Deux civils ont été tués et onze Italiens blessés. Serait-ce les prémices d’une dangereuse dégradation de la situation en Irak ?? En tout cas, ces derniers jours, les partisans de al-Sadr ont pris le contrôle de plusieurs ponts sur l’Euphrate qui traverse Nassiriah, bloquant le transfert de marchandises de part et d’autre de la ville. Ils ont aussi occupé une station de télévision locale.
La milice d’al-Sadr, connue sous le nom de « l’armée d’Al Mahdi », a multiplié les actions de protestations depuis le week-end dernier pour protester contre l’arrestation d’un proche de l’imam accusé de meurtre et la fermeture d’un journal favorable au clan al-Sadr par les autorités américaines. Mais d’un autre côté, les chiites d’Irak ne semblent pas favorables aux attaques contre les forces d’occupation comme celles qui se déroulent récemment, d’après un sondage de l’Institut de recherche international d’Oxford pour plusieurs chaînes de télévision occidentales.
Selon cette enquête, réalisée pour ABC News, la BBC, la chaîne allemande ARD et la Japonaise NHK, seul un Irakien chiite sur dix juge « acceptable » les attaques contre les soldats de la coalition dirigée par les Etats-Unis, contre trois sur dix parmi les sunnites, et sept sur dix dans la province d’Anbar, où se trouve notamment Falloujah, dans le « triangle sunnite » bastion de la révolte. Cette enquête auprès de 2.737 Irakiens âgés de 15 ans et plus a été réalisée du 9 au 28 février et comporte une marge d’erreur de deux points de pourcentage.
Pendant ce temps-là, à Washington, les déclarations se succèdent entourées de plus en plus d’ambiguïté.

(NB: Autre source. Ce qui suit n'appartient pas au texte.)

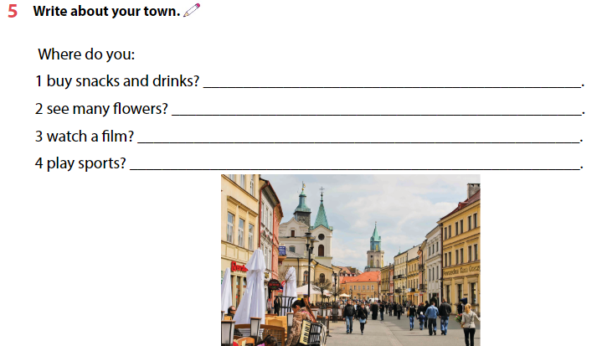Viewport: 602px width, 346px height.
Task: Select question text '3 watch a film?'
Action: [84, 136]
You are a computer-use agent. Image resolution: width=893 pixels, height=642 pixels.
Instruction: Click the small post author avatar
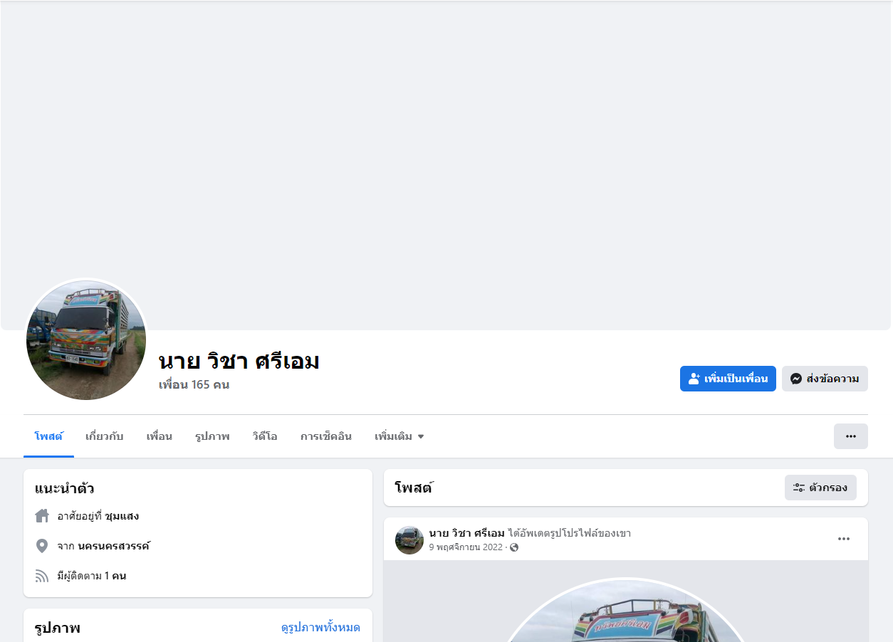click(x=409, y=540)

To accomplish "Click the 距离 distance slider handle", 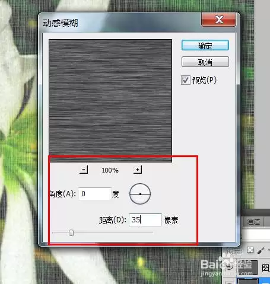I will coord(71,232).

Alors que le président américain George W. Bush a réaffirmé lundi, la volonté de la Maison-Blanche de transférer la souveraineté aux Irakiens à la date prévue, le 30 juin prochain, on dénote que le général John Abu Zayd, chef du Commandement central américain (Centcom) évoque sérieusement l’éventualité de l’envoi de renforts militaires en Irak. Ce dernier a même demandé à ses commandants de définir rapidement plusieurs options militaires possibles. Il faut dire que les affrontements en cours sont les plus meurtriers depuis la chute du pouvoir de Saddam Hussein le 9 avril 2003. La détérioration des conditions de sécurité en Irak est très inquiétante. Raison pour laquelle, le Haut commissariat de l’Onu pour les réfugiés (HCR) a annoncé mardi qu’il avait suspendu le rapatriement par convois vers le sud de l’Irak de réfugiés irakiens installés en Iran. Pour la même raison, Téhéran demande aux citoyens iraniens de ne pas se rendre en Irak, même pour de courts pèlerinages dans les lieux saints du chiisme du pays.